• PROBLEM TO WORK ON:
Select, from the material below, each line with "height" in it.

• SOURCE MATERIAL:
* * * *

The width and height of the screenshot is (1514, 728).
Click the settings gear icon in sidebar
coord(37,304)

* * * *

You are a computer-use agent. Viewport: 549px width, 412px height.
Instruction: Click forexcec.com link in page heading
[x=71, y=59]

* * * *

• ANSWER AREA:
The width and height of the screenshot is (1514, 728).
You are a computer-use agent. Viewport: 549px width, 412px height.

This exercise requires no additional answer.